Henry Clay was very disappointed.  He had run for President in 1824 and received only 14.1% of the Electors, finishing fourth in a four-way race.  In 1832 he received only 17.1% of the Electors despite a second place finish.  The man who beat him would now be living in the White House another four years, and it was unlikely Clay would be able to muster the two-thirds majority needed to override the President’s vetoes.  In addition, the charter for the 2nd Bank of the United States (B.U.S.) would expire before the President left office.  The legislation to recharter that institution had already been vetoed before the election.

“The dark cloud which had been so long suspended over our devoted country, instead of being dispelled as we had fondly hoped it would be, has become more dense, more menacing, more alarming.”  That’s what Henry Clay said on November 17, 1832.  What more could go wrong for the Whigs?

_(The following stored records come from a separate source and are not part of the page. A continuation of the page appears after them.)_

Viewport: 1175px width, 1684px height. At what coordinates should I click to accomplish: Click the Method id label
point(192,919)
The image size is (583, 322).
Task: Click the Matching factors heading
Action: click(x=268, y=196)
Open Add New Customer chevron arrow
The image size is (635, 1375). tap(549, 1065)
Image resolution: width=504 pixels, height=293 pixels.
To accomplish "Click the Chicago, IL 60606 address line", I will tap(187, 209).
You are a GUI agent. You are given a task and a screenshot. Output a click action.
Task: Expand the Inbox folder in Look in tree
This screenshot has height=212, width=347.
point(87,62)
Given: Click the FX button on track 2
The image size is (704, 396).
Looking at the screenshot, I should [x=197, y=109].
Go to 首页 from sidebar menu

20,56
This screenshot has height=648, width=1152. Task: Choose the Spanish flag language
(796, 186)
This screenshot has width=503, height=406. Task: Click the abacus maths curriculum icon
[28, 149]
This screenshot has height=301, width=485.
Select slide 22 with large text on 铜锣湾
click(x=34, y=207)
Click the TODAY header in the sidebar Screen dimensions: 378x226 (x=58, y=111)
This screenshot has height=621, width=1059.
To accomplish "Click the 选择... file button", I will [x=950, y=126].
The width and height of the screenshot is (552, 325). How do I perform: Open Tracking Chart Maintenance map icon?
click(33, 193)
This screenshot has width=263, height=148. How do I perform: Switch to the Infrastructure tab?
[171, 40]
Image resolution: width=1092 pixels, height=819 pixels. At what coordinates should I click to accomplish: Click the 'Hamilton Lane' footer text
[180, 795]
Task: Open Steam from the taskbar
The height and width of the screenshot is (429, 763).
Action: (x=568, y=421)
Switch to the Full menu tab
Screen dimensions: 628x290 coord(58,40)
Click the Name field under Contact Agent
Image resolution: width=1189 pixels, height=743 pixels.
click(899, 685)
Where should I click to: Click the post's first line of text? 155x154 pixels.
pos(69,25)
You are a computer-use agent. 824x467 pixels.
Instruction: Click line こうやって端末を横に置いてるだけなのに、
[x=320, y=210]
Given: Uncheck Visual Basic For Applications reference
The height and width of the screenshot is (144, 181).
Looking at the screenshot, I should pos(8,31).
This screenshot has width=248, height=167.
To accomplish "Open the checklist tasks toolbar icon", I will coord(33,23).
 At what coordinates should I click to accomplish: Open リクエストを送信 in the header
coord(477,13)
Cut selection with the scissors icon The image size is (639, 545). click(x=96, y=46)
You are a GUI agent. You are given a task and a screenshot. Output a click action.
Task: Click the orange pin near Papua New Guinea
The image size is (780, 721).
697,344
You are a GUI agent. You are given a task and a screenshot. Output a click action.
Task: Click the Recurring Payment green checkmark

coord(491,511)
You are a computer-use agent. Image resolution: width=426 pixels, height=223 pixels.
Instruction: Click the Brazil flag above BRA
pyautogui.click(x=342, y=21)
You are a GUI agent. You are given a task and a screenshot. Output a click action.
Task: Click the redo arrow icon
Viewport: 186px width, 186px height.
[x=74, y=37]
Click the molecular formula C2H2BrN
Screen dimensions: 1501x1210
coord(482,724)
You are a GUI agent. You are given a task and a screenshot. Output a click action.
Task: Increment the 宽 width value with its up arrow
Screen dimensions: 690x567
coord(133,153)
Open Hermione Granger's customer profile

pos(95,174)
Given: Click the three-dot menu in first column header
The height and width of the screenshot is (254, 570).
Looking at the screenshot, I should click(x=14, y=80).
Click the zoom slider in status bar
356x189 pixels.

President Jackson, however, was not one to rest on his laurels.  Having prevented the B.U.S. from existing beyond 1836, he was now determined to end its influence long before that.  “The hydra of corruption is only scotched, not dead,” Jackson told a key ally.  On December 4, 1832, Jackson sent Congress a State of the Union Message where he continued to criticize the B.U.S.

Jackson used only two paragraphs to make his case.  In a key sentence he declared: “An inquiry into the transactions of the institution, embracing the branches as well as the principal bank, seems called for by the credit which is given throughout the country to many serious charges impeaching its character, and which if true may justly excite the apprehension that it is no longer a safe depository of the money of the people.”